--- The data Enclosed Below ---

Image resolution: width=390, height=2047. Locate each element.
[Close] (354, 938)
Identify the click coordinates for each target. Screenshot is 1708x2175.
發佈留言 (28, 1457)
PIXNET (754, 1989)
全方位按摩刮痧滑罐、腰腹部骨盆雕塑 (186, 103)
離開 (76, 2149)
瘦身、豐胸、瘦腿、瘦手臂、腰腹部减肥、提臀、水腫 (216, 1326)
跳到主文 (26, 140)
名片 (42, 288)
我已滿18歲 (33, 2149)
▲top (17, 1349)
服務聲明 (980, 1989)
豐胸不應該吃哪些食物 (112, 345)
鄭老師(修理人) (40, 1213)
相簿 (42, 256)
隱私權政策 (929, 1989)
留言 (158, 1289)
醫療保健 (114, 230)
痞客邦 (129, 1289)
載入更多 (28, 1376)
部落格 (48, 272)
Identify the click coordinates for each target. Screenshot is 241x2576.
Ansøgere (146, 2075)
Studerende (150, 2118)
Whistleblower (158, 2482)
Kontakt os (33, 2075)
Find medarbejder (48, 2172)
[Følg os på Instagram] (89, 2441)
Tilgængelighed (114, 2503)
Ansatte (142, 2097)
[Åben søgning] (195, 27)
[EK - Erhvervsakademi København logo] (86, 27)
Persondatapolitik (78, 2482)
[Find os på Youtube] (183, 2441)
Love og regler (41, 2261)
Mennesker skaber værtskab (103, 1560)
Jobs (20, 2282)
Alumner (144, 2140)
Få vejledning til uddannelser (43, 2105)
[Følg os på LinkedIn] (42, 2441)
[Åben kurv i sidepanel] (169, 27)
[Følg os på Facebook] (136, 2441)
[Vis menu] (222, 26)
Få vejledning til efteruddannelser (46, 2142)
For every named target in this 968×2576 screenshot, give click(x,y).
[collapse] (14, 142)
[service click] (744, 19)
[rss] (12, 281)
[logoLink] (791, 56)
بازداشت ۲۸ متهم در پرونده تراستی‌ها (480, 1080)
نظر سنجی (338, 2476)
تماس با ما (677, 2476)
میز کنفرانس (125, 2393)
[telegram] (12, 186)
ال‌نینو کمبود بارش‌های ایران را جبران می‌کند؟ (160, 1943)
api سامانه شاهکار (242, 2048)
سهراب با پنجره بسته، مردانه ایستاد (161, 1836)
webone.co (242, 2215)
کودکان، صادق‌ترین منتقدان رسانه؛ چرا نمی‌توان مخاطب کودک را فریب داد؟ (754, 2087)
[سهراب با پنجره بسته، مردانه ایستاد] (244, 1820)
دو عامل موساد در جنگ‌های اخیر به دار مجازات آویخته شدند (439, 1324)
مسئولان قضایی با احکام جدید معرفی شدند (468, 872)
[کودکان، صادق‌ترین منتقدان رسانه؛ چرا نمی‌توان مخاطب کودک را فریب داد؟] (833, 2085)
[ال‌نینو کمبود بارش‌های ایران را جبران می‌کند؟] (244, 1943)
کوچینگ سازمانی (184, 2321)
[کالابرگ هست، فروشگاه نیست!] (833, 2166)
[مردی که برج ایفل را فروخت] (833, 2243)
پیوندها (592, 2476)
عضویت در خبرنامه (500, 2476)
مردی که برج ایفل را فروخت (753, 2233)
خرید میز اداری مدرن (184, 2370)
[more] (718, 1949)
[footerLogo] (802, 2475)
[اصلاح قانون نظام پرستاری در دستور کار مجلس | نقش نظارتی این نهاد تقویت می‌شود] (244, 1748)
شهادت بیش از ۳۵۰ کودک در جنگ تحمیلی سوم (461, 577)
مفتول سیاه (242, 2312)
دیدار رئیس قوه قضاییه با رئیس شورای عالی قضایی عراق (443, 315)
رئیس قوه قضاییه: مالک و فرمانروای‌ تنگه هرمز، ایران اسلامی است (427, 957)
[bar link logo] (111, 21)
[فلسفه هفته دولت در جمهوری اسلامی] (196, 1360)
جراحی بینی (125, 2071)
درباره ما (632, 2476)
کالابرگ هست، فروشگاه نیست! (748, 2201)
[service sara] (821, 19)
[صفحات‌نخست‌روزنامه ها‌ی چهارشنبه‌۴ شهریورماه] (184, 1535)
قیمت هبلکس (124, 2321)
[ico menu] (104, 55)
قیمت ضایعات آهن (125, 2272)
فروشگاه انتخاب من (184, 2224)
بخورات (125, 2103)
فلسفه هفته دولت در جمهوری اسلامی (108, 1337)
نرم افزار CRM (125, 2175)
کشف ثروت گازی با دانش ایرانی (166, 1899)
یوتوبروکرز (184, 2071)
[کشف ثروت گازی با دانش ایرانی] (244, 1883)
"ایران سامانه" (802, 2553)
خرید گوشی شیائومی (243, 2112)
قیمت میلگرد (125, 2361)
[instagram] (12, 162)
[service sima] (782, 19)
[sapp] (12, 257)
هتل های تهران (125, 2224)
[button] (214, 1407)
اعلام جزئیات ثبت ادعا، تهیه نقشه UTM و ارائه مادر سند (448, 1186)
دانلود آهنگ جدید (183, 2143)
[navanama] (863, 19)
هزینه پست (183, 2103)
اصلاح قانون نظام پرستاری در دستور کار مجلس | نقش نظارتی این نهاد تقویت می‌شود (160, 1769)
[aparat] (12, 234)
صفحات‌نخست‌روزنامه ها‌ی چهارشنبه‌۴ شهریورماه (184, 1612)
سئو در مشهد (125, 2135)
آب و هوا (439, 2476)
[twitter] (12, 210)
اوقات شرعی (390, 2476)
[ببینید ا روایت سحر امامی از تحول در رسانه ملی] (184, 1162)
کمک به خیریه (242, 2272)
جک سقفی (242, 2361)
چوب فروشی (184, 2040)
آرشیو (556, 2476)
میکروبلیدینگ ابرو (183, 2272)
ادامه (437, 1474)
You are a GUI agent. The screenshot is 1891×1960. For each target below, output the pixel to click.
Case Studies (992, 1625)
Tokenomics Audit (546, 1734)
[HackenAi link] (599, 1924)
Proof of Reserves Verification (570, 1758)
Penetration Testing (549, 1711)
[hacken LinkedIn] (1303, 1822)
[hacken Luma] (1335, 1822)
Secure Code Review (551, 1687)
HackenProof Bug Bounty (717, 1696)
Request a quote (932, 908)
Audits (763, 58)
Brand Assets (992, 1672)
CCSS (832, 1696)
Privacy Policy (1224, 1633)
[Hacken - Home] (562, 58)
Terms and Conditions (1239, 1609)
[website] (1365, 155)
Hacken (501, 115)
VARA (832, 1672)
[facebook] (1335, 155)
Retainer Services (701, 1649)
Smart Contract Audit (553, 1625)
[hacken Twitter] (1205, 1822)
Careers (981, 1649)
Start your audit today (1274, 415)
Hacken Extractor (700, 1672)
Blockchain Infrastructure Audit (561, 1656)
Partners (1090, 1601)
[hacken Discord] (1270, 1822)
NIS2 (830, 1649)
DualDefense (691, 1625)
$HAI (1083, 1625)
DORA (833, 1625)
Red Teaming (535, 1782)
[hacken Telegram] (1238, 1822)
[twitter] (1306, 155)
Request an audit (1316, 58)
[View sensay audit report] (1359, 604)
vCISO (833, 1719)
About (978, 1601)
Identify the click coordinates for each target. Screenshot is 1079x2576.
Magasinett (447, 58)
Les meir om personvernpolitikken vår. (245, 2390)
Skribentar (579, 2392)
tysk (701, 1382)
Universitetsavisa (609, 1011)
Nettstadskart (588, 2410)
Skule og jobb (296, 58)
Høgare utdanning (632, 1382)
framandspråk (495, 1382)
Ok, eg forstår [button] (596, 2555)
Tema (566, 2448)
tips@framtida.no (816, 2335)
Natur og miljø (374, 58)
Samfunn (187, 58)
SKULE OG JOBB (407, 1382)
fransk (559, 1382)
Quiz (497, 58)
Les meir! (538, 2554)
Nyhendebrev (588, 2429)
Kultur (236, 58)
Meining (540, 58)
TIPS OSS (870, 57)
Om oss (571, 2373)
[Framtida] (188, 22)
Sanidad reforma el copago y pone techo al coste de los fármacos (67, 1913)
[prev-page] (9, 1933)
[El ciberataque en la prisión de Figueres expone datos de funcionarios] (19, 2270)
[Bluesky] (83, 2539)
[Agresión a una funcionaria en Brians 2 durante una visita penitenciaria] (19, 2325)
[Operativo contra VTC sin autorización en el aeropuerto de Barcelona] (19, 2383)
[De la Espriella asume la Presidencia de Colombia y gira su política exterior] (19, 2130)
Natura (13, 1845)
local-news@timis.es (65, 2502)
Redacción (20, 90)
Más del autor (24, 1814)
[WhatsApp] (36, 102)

--- End of Enclosed The data ---

> _Task_: For the word "meir", count how many lines of the entries contain it; give the number and nothing more.

> _Your response_: 2